ASSIGNED TASK | Please return each of the entries below exactly as they appear.

RECORD EXTRACTS |
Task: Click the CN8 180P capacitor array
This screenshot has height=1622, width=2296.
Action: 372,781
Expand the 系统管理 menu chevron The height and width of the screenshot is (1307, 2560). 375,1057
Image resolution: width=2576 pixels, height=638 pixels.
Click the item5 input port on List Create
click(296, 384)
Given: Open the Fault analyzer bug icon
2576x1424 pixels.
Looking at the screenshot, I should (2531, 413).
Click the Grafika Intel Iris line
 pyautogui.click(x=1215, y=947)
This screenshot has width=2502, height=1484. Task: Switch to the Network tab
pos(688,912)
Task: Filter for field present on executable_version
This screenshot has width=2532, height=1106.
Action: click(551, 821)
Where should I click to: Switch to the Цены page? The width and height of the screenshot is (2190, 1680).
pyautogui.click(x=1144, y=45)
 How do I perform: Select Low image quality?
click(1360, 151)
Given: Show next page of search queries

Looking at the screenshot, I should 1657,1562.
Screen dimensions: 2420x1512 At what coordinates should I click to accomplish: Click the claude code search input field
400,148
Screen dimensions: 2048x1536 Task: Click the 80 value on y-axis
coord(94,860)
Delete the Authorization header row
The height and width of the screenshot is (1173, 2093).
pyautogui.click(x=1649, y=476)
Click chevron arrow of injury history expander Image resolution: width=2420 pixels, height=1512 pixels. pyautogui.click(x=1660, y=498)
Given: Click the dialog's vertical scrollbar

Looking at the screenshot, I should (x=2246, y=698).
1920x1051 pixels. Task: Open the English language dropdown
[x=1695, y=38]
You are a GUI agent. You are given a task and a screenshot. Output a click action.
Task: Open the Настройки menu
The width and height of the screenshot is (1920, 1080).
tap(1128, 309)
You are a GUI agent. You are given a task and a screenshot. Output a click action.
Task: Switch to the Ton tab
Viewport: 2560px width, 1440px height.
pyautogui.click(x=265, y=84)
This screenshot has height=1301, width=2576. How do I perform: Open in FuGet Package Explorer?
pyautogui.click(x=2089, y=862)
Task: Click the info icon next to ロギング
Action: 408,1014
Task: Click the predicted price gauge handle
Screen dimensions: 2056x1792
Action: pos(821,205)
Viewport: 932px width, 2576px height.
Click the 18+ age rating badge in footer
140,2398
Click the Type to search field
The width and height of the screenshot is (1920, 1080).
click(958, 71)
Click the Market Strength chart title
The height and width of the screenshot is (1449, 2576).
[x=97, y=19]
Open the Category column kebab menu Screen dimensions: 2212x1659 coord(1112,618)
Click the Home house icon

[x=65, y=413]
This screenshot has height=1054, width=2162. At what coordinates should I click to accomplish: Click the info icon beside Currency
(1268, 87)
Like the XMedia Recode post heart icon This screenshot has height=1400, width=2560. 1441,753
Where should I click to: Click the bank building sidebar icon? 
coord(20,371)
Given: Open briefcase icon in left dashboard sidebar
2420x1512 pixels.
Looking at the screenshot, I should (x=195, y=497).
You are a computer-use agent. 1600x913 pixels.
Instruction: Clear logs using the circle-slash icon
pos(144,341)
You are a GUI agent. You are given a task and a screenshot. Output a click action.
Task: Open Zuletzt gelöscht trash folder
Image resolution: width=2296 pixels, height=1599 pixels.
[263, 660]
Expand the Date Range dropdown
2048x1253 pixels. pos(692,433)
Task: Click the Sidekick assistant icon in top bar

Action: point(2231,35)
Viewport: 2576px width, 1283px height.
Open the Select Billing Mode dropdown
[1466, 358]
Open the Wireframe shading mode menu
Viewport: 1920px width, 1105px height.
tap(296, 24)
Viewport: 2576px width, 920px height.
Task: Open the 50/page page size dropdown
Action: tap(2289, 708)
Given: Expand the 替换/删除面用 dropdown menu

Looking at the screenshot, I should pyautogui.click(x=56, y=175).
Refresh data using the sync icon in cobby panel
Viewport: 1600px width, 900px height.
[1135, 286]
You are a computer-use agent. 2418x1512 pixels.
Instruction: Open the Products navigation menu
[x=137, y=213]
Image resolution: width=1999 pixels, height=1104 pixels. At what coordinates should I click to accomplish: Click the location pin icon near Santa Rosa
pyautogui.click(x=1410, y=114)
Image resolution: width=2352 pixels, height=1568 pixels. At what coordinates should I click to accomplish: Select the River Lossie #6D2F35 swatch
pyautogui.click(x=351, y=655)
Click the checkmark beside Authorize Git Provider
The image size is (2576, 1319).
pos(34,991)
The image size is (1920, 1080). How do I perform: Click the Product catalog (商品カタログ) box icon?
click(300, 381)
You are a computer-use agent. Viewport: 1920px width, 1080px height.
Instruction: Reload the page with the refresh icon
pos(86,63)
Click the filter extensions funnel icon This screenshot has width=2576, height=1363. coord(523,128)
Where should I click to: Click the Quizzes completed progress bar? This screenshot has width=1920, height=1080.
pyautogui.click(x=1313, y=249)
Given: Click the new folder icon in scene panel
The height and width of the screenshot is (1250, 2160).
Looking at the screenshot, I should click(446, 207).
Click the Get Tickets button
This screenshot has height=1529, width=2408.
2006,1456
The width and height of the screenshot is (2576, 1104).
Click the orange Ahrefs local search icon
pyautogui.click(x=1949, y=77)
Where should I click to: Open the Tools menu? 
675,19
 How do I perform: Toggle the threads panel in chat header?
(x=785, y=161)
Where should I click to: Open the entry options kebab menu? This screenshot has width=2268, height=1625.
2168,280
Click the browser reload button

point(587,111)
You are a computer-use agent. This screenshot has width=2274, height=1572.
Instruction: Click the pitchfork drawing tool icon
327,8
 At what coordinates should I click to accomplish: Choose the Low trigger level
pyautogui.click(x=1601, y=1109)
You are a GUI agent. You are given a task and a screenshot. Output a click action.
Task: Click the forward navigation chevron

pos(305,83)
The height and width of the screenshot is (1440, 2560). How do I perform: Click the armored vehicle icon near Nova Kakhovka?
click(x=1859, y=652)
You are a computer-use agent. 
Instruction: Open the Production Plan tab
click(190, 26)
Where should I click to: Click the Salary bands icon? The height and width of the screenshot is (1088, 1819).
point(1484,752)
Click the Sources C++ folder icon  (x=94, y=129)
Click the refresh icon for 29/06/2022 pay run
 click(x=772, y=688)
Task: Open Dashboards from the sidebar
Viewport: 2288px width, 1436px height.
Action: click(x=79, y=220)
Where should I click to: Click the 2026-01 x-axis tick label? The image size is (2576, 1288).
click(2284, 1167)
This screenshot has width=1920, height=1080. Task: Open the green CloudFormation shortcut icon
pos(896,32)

SOLUTION FOR THIS PROBLEM |
Task: Click the CN8 180P capacitor array
This screenshot has height=1622, width=2296.
Action: 372,781
Expand the 系统管理 menu chevron The height and width of the screenshot is (1307, 2560). 375,1057
Image resolution: width=2576 pixels, height=638 pixels.
Click the item5 input port on List Create
click(296, 384)
Given: Open the Fault analyzer bug icon
2576x1424 pixels.
Looking at the screenshot, I should (2531, 413).
Click the Grafika Intel Iris line
 pyautogui.click(x=1215, y=947)
This screenshot has width=2502, height=1484. Task: Switch to the Network tab
pos(688,912)
Task: Filter for field present on executable_version
This screenshot has width=2532, height=1106.
Action: click(551, 821)
Where should I click to: Switch to the Цены page? The width and height of the screenshot is (2190, 1680).
pyautogui.click(x=1144, y=45)
 How do I perform: Select Low image quality?
click(1360, 151)
Given: Show next page of search queries

Looking at the screenshot, I should 1657,1562.
Screen dimensions: 2420x1512 At what coordinates should I click to accomplish: Click the claude code search input field
400,148
Screen dimensions: 2048x1536 Task: Click the 80 value on y-axis
coord(94,860)
Delete the Authorization header row
The height and width of the screenshot is (1173, 2093).
pyautogui.click(x=1649, y=476)
Click chevron arrow of injury history expander Image resolution: width=2420 pixels, height=1512 pixels. pyautogui.click(x=1660, y=498)
Given: Click the dialog's vertical scrollbar

Looking at the screenshot, I should (x=2246, y=698).
1920x1051 pixels. Task: Open the English language dropdown
[x=1695, y=38]
You are a GUI agent. You are given a task and a screenshot. Output a click action.
Task: Open the Настройки menu
The width and height of the screenshot is (1920, 1080).
tap(1128, 309)
You are a GUI agent. You are given a task and a screenshot. Output a click action.
Task: Switch to the Ton tab
Viewport: 2560px width, 1440px height.
pyautogui.click(x=265, y=84)
This screenshot has height=1301, width=2576. How do I perform: Open in FuGet Package Explorer?
pyautogui.click(x=2089, y=862)
Task: Click the info icon next to ロギング
Action: 408,1014
Task: Click the predicted price gauge handle
Screen dimensions: 2056x1792
Action: pos(821,205)
Viewport: 932px width, 2576px height.
Click the 18+ age rating badge in footer
140,2398
Click the Type to search field
The width and height of the screenshot is (1920, 1080).
click(958, 71)
Click the Market Strength chart title
The height and width of the screenshot is (1449, 2576).
[x=97, y=19]
Open the Category column kebab menu Screen dimensions: 2212x1659 coord(1112,618)
Click the Home house icon

[x=65, y=413]
This screenshot has height=1054, width=2162. At what coordinates should I click to accomplish: Click the info icon beside Currency
(1268, 87)
Like the XMedia Recode post heart icon This screenshot has height=1400, width=2560. 1441,753
Where should I click to: Click the bank building sidebar icon? 
coord(20,371)
Given: Open briefcase icon in left dashboard sidebar
2420x1512 pixels.
Looking at the screenshot, I should (x=195, y=497).
You are a computer-use agent. 1600x913 pixels.
Instruction: Clear logs using the circle-slash icon
pos(144,341)
You are a GUI agent. You are given a task and a screenshot. Output a click action.
Task: Open Zuletzt gelöscht trash folder
Image resolution: width=2296 pixels, height=1599 pixels.
[263, 660]
Expand the Date Range dropdown
2048x1253 pixels. pos(692,433)
Task: Click the Sidekick assistant icon in top bar

Action: point(2231,35)
Viewport: 2576px width, 1283px height.
Open the Select Billing Mode dropdown
[1466, 358]
Open the Wireframe shading mode menu
Viewport: 1920px width, 1105px height.
tap(296, 24)
Viewport: 2576px width, 920px height.
Task: Open the 50/page page size dropdown
Action: tap(2289, 708)
Given: Expand the 替换/删除面用 dropdown menu

Looking at the screenshot, I should pyautogui.click(x=56, y=175).
Refresh data using the sync icon in cobby panel
Viewport: 1600px width, 900px height.
[1135, 286]
You are a computer-use agent. 2418x1512 pixels.
Instruction: Open the Products navigation menu
[x=137, y=213]
Image resolution: width=1999 pixels, height=1104 pixels. At what coordinates should I click to accomplish: Click the location pin icon near Santa Rosa
pyautogui.click(x=1410, y=114)
Image resolution: width=2352 pixels, height=1568 pixels. At what coordinates should I click to accomplish: Select the River Lossie #6D2F35 swatch
pyautogui.click(x=351, y=655)
Click the checkmark beside Authorize Git Provider
The image size is (2576, 1319).
pos(34,991)
The image size is (1920, 1080). How do I perform: Click the Product catalog (商品カタログ) box icon?
click(300, 381)
You are a computer-use agent. Viewport: 1920px width, 1080px height.
Instruction: Reload the page with the refresh icon
pos(86,63)
Click the filter extensions funnel icon This screenshot has width=2576, height=1363. coord(523,128)
Where should I click to: Click the Quizzes completed progress bar? This screenshot has width=1920, height=1080.
pyautogui.click(x=1313, y=249)
Given: Click the new folder icon in scene panel
The height and width of the screenshot is (1250, 2160).
Looking at the screenshot, I should click(446, 207).
Click the Get Tickets button
This screenshot has height=1529, width=2408.
2006,1456
The width and height of the screenshot is (2576, 1104).
Click the orange Ahrefs local search icon
pyautogui.click(x=1949, y=77)
Where should I click to: Open the Tools menu? 
675,19
 How do I perform: Toggle the threads panel in chat header?
(x=785, y=161)
Where should I click to: Open the entry options kebab menu? This screenshot has width=2268, height=1625.
2168,280
Click the browser reload button

point(587,111)
You are a computer-use agent. This screenshot has width=2274, height=1572.
Instruction: Click the pitchfork drawing tool icon
327,8
 At what coordinates should I click to accomplish: Choose the Low trigger level
pyautogui.click(x=1601, y=1109)
You are a GUI agent. You are given a task and a screenshot. Output a click action.
Task: Click the forward navigation chevron

pos(305,83)
The height and width of the screenshot is (1440, 2560). How do I perform: Click the armored vehicle icon near Nova Kakhovka?
click(x=1859, y=652)
You are a computer-use agent. 
Instruction: Open the Production Plan tab
click(190, 26)
Where should I click to: Click the Salary bands icon? The height and width of the screenshot is (1088, 1819).
point(1484,752)
Click the Sources C++ folder icon  (x=94, y=129)
Click the refresh icon for 29/06/2022 pay run
 click(x=772, y=688)
Task: Open Dashboards from the sidebar
Viewport: 2288px width, 1436px height.
Action: click(x=79, y=220)
Where should I click to: Click the 2026-01 x-axis tick label? The image size is (2576, 1288).
click(2284, 1167)
This screenshot has width=1920, height=1080. Task: Open the green CloudFormation shortcut icon
pos(896,32)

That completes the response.